- _What is asked_
Please write out the entries that follow line for line, with nothing changed.
*** Information given ***
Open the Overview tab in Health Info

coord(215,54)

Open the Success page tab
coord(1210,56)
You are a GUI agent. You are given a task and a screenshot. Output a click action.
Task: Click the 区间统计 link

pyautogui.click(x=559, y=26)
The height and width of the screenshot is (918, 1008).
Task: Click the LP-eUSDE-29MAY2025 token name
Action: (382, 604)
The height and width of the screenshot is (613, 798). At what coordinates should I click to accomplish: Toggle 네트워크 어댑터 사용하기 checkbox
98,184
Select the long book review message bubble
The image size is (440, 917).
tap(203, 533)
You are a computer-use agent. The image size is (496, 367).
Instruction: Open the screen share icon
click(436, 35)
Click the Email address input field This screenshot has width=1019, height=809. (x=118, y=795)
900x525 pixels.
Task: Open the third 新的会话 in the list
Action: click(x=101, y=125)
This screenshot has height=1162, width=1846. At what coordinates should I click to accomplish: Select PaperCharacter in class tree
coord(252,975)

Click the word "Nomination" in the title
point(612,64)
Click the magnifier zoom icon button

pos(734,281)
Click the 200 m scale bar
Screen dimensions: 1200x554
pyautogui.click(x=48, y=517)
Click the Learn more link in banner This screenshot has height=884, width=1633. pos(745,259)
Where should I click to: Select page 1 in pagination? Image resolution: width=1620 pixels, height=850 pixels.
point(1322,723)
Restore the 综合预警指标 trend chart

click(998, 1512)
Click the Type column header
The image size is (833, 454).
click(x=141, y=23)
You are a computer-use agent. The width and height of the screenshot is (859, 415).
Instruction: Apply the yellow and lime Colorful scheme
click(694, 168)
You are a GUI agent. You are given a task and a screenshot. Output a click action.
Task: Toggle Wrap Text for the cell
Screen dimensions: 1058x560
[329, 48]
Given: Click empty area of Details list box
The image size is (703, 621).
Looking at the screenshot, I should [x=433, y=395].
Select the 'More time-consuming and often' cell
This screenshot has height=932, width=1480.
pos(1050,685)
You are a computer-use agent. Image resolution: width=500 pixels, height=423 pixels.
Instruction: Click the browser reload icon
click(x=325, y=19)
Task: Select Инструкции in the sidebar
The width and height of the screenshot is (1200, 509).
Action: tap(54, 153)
***
- _Written solution_
Open the Overview tab in Health Info

coord(215,54)

Open the Success page tab
coord(1210,56)
You are a GUI agent. You are given a task and a screenshot. Output a click action.
Task: Click the 区间统计 link

pyautogui.click(x=559, y=26)
The height and width of the screenshot is (918, 1008).
Task: Click the LP-eUSDE-29MAY2025 token name
Action: (382, 604)
The height and width of the screenshot is (613, 798). At what coordinates should I click to accomplish: Toggle 네트워크 어댑터 사용하기 checkbox
98,184
Select the long book review message bubble
The image size is (440, 917).
tap(203, 533)
You are a computer-use agent. The image size is (496, 367).
Instruction: Open the screen share icon
click(436, 35)
Click the Email address input field This screenshot has width=1019, height=809. (x=118, y=795)
900x525 pixels.
Task: Open the third 新的会话 in the list
Action: click(x=101, y=125)
This screenshot has height=1162, width=1846. At what coordinates should I click to accomplish: Select PaperCharacter in class tree
coord(252,975)

Click the word "Nomination" in the title
point(612,64)
Click the magnifier zoom icon button

pos(734,281)
Click the 200 m scale bar
Screen dimensions: 1200x554
pyautogui.click(x=48, y=517)
Click the Learn more link in banner This screenshot has height=884, width=1633. pos(745,259)
Where should I click to: Select page 1 in pagination? Image resolution: width=1620 pixels, height=850 pixels.
point(1322,723)
Restore the 综合预警指标 trend chart

click(998, 1512)
Click the Type column header
The image size is (833, 454).
click(x=141, y=23)
You are a computer-use agent. The width and height of the screenshot is (859, 415).
Instruction: Apply the yellow and lime Colorful scheme
click(694, 168)
You are a GUI agent. You are given a task and a screenshot. Output a click action.
Task: Toggle Wrap Text for the cell
Screen dimensions: 1058x560
[329, 48]
Given: Click empty area of Details list box
The image size is (703, 621).
Looking at the screenshot, I should [x=433, y=395].
Select the 'More time-consuming and often' cell
This screenshot has height=932, width=1480.
pos(1050,685)
You are a computer-use agent. Image resolution: width=500 pixels, height=423 pixels.
Instruction: Click the browser reload icon
click(x=325, y=19)
Task: Select Инструкции in the sidebar
The width and height of the screenshot is (1200, 509).
Action: tap(54, 153)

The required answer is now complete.